En
rigor, la meta de toda sustancia farmacológica es poder combatir la dolencia o
el malestar para la que fue creado. Me viene a la cabeza el láudano, aquel opio azafranado inventado por Paracelso en el siglo XVI que se
convirtió en panacea para todas las dolencias y que se vendía en las boticas
españolas en 1925 al precio de 25 céntimos de peseta el gramo. Aunque parezca
increíble, fue un fármaco de “existencia mínima obligatoria” en todas las
oficinas de Farmacia españolas hasta 1977. Pues bien, el Gobierno que presidió Mariano Rajoy hasta hace pocas fechas se empeñó en contar a los
españoles que el agujero de la Seguridad Social era casi como ese boquete negro
que existe en el centro de la Vía Láctea.
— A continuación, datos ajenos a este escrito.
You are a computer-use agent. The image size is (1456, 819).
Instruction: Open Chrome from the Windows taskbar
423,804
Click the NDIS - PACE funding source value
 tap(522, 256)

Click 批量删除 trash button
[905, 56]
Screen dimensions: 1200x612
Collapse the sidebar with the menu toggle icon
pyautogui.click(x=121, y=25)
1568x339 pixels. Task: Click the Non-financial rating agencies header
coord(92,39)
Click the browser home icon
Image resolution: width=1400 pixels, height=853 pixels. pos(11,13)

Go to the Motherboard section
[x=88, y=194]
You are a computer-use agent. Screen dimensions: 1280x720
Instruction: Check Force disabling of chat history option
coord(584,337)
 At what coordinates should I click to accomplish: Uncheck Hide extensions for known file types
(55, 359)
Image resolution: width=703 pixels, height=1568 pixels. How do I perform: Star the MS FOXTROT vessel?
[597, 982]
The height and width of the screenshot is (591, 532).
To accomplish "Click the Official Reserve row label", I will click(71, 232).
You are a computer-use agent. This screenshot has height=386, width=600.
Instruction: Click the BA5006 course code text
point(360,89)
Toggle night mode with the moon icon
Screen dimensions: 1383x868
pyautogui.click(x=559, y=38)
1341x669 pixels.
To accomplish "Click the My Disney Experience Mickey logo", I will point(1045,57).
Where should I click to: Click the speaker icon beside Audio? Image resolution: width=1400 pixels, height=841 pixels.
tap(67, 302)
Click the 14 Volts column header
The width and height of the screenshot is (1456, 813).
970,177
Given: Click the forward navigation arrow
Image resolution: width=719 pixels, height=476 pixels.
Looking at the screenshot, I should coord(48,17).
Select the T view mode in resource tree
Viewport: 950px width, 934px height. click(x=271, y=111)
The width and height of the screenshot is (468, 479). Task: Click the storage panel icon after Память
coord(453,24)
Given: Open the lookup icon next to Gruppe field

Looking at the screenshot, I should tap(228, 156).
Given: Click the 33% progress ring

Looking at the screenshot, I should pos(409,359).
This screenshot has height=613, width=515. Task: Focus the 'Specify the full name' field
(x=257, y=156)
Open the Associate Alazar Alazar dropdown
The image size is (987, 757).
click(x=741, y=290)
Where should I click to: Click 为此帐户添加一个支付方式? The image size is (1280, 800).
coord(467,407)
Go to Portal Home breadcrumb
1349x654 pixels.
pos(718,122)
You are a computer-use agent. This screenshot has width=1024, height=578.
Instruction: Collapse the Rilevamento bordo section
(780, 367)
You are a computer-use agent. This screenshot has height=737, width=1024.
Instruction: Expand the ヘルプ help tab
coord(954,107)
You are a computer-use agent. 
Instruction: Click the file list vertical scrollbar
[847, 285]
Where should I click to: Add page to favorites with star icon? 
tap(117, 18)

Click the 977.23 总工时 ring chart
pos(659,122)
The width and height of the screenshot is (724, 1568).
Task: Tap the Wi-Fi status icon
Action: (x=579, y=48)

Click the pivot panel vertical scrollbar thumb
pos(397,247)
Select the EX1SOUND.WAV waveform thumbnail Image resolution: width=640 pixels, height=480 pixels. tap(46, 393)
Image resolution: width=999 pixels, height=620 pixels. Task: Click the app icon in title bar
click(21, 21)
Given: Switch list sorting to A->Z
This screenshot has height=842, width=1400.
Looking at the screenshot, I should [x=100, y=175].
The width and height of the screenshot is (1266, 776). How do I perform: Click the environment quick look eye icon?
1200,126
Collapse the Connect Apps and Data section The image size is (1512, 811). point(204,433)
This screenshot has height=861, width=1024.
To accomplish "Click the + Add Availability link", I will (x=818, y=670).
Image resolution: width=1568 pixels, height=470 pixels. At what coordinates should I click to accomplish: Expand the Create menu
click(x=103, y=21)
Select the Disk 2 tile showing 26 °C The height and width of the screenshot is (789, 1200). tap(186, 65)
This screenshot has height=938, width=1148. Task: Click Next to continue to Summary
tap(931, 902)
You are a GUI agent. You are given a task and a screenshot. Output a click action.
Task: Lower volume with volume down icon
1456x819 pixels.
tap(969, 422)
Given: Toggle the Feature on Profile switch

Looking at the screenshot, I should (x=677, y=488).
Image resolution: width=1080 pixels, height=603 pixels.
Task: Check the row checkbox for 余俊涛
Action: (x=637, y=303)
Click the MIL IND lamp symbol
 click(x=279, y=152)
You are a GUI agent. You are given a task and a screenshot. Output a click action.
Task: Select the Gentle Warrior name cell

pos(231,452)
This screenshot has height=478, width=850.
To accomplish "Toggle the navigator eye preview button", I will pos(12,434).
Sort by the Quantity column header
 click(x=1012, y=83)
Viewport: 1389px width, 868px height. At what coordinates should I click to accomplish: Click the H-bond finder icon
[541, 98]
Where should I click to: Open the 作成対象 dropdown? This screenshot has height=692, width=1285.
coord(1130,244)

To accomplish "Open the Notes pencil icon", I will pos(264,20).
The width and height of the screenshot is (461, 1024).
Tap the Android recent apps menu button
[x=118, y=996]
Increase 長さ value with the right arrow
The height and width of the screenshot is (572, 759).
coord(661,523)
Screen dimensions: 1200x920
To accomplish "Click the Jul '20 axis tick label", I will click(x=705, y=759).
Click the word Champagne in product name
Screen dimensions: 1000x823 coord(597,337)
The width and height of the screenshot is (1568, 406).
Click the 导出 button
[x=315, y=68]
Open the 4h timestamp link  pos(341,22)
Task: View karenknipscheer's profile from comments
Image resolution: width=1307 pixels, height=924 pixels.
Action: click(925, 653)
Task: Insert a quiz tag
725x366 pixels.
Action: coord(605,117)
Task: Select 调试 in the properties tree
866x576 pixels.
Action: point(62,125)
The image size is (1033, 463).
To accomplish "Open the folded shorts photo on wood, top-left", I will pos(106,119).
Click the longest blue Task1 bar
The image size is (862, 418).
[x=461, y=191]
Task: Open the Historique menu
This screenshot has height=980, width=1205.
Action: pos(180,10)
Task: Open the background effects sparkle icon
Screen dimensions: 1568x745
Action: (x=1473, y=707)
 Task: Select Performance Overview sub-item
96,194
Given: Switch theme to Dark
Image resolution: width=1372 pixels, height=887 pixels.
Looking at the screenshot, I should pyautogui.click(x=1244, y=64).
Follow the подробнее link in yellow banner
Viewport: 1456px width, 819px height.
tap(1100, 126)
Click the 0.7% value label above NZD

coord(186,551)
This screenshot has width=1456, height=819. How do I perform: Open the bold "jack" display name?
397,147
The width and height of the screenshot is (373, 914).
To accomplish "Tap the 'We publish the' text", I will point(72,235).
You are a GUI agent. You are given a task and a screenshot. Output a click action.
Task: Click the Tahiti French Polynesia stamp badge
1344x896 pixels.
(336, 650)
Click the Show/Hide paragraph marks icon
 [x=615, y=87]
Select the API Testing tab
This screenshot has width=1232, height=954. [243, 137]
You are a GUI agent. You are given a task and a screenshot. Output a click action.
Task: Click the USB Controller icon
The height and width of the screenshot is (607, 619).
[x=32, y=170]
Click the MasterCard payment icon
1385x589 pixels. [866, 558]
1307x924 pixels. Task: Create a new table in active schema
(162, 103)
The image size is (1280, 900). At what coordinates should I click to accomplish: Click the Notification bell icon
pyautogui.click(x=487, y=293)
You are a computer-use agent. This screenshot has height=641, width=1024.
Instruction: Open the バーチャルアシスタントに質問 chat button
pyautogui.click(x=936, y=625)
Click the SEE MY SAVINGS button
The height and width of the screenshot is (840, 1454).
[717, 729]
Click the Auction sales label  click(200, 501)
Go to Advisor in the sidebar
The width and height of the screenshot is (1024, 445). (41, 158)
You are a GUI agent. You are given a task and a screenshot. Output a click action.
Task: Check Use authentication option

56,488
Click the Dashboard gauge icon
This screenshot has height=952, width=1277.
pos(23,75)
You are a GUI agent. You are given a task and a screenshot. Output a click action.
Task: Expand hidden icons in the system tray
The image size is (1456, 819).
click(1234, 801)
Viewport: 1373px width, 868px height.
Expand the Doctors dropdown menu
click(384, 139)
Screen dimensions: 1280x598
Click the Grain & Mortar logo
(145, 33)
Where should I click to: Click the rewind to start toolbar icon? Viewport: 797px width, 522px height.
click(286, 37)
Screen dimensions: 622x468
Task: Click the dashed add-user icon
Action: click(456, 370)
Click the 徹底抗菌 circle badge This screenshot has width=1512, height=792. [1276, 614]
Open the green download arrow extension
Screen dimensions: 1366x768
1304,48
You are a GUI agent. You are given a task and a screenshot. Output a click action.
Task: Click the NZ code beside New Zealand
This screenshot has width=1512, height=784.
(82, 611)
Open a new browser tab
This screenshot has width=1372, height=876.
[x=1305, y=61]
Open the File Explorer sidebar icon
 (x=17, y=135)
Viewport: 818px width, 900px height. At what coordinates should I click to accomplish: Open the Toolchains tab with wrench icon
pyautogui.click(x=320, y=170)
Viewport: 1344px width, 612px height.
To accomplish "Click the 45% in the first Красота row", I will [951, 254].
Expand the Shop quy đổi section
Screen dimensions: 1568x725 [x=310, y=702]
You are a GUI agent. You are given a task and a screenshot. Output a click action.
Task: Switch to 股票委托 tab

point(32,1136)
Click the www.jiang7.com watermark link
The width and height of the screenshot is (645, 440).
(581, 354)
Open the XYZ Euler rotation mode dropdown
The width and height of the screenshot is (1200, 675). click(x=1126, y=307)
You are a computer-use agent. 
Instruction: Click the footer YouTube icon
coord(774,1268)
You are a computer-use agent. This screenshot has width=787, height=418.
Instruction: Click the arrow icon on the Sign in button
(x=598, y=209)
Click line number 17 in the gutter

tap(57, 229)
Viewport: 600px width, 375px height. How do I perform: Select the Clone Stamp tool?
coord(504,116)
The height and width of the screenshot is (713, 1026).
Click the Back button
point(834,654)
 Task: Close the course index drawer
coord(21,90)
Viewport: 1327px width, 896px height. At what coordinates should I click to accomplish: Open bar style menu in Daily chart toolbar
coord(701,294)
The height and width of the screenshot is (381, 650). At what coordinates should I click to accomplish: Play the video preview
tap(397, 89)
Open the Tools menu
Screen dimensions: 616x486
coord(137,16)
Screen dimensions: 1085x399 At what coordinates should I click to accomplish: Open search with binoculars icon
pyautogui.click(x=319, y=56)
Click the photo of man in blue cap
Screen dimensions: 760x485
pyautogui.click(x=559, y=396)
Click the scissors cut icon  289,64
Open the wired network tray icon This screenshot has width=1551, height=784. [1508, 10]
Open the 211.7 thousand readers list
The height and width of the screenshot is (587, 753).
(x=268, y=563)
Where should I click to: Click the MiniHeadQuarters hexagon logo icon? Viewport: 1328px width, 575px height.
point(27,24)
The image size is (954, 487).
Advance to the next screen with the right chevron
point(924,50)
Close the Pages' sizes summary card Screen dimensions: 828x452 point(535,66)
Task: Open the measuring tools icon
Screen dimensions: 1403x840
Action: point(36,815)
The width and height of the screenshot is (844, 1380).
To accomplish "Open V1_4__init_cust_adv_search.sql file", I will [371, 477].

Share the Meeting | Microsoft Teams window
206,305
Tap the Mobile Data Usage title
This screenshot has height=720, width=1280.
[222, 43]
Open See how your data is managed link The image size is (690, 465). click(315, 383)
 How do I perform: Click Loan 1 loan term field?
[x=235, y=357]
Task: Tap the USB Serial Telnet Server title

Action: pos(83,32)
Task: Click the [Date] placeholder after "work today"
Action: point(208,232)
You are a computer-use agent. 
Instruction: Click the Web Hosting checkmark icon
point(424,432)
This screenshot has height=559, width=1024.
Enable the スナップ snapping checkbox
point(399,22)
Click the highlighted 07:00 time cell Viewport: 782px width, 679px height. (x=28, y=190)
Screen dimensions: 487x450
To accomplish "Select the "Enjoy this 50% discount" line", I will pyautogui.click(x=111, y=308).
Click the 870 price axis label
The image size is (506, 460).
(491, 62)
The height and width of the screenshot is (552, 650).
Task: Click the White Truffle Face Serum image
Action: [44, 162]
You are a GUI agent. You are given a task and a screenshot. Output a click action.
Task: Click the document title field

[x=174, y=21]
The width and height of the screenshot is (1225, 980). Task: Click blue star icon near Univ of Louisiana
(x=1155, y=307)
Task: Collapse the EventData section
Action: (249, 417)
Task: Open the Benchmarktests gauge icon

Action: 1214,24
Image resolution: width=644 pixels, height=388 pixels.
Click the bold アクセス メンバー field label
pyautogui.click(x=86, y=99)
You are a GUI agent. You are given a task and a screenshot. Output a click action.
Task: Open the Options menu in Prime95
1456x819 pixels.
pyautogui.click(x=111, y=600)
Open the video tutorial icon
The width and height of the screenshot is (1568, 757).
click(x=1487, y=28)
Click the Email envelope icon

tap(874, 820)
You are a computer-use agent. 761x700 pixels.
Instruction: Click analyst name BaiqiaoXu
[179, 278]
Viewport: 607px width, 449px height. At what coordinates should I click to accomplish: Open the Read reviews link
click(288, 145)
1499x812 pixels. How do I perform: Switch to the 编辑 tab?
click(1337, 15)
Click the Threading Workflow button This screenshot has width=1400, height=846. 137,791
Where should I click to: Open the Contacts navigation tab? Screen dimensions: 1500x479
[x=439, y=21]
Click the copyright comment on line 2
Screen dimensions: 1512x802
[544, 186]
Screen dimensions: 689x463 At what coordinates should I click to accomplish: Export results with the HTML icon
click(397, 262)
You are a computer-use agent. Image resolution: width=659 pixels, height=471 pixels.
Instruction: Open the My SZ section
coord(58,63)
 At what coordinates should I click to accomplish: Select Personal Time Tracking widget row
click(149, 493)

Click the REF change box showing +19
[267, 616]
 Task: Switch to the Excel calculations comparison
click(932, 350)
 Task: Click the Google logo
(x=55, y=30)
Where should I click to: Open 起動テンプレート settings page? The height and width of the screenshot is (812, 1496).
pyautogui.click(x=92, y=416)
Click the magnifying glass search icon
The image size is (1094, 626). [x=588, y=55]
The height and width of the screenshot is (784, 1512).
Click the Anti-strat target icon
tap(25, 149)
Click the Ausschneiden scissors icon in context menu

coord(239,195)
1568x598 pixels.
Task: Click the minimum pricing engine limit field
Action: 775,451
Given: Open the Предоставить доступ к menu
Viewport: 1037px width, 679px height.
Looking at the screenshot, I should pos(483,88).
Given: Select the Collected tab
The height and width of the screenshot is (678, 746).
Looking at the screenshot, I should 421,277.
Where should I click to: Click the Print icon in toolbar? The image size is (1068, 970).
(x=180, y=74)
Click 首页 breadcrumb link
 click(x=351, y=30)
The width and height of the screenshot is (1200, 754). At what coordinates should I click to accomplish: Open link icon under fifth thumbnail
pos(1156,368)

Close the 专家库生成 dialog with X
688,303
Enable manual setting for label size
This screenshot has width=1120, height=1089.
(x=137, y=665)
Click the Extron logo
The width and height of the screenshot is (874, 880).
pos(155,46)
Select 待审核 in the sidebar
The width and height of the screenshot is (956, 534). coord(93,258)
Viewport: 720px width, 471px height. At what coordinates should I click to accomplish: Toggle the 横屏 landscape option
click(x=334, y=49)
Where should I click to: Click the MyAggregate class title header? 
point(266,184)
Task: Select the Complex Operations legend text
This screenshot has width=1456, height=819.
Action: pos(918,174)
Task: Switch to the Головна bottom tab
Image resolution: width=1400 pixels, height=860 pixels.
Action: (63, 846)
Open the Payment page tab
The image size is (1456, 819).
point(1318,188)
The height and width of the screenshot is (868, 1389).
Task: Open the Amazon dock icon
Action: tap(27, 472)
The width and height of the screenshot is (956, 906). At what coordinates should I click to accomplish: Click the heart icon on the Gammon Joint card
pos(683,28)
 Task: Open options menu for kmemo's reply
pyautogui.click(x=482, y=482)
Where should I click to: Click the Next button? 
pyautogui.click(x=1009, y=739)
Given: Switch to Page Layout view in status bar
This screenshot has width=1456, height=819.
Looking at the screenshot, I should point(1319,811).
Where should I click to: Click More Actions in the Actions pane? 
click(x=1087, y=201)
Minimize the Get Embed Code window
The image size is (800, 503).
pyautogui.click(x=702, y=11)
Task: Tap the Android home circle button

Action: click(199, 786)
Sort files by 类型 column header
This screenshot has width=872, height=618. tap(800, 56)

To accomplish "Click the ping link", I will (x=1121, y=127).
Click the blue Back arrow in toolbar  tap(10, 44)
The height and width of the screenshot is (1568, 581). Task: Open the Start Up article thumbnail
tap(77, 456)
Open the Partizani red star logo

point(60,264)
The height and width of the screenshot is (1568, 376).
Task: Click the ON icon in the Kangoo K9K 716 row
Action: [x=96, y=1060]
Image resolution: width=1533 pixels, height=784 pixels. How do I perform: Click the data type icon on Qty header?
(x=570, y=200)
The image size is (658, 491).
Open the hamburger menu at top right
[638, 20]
Y los jubilados, que pese a ello
votaban al Partido Popular que sustentaba al Gobierno por aquello de que más valía malo
conocido que bueno por conocer, se fueron resignando a una subida anual de
pensiones del 0’25% y a tener que soportar un “repago” de los medicamentos
impuesto por la entonces ministra Ana
Mato, aquella señora, por llamarla de alguna manera, que no supo qué hacia
un “Jaguar” en su garaje, entre otras
cosas. Hubo un momento en el que comprendí que toda la milonga cacareada por
aquel Ejecutivo sólo era un ardid para justificar poder romper la hucha de
aquel fondo de reserva que en 2011 llegó a los 66.815 millones de euros, una cantidad
muy parecida a la que nos costó a todos los españoles el rescate de las
quebradas entidades bancarias y que parece difícil que devuelvan. El problema llegó a partir del momento en el
que el coste de las pensiones siguió aumentando y, también, el número de disminuciones de
cotizantes por el paro galopante; es decir, que la Seguridad Social pagaba más
de lo que ingresaba. Pero una cosa es que la Seguridad Social esté en quiebra, que no lo está, y
otra cosa muy distinta que se haya producido un agujero importante entre
ingresos y gastos. El Gobierno presidido por Rajoy optó por lo más sencillo:
echar mano de aquel fondo de reserva en vez de crear nuevos impuestos para
hacer frente a ese desfase. Algunos economistas, como Emérito Quintana, entendían que “la hucha de las pensiones nunca
existió, que fue un artificio contable”. Aquí, según parece, nunca se guardó el
“superávit” generado entre los ingresos
de trabajadores y los gastos en pensionistas. Lo que parece es que la Seguridad
Social invirtió el saldo excedente de aquella concurrencia en deuda pública,
con lo que se produjo un bucle esperpéntico; es decir, la Seguridad Social “invertía” en deuda pública
y el Estado recibía el dinero y se lo gastaba ese mismo año. Al final, el
dinero volvía a la Seguridad Social y el Estado se debía ese dinero a sí mismo.
Como bien entendía Emérito Quintana ( ver Libremercado,
11/12/17): “Todo el discurso en torno a la supuesta hucha alimentaba la idea de
que las pensiones funcionan como una especie de seguro, existiendo una relación
entre lo que se aporta y lo que se recibirá, lo que hace que la gente se
indigne al percibir una pensión mediocre ‘después de todo lo que ha cotizado’.
Pero esto es un gran engaño, nuestra pensión futura será la que los políticos de nuestros hijos y
nietos decidan que sea en el
futuro, en función de lo que haya entonces para repartir”. Una Seguridad Social
que, visto lo visto, ni es segura ni es social al tratarse de una “estafa
piramidal”. Por asociación de ideas, me viene ahora a la cabeza aquella
organización española creada por los sindicatos verticales franquistas
(contemplada en la Declaración II del Fuero
del Trabajo) que inicialmente se llamó “Alegría
y Descanso” (diciembre de 1939) y que poco más tarde cambiaría su
denominación por la de “Educación y Descanso” (punto XII de la Ley de Principios del Movimiento Nacional)
donde ni se educaba ni se descansaba, o sea.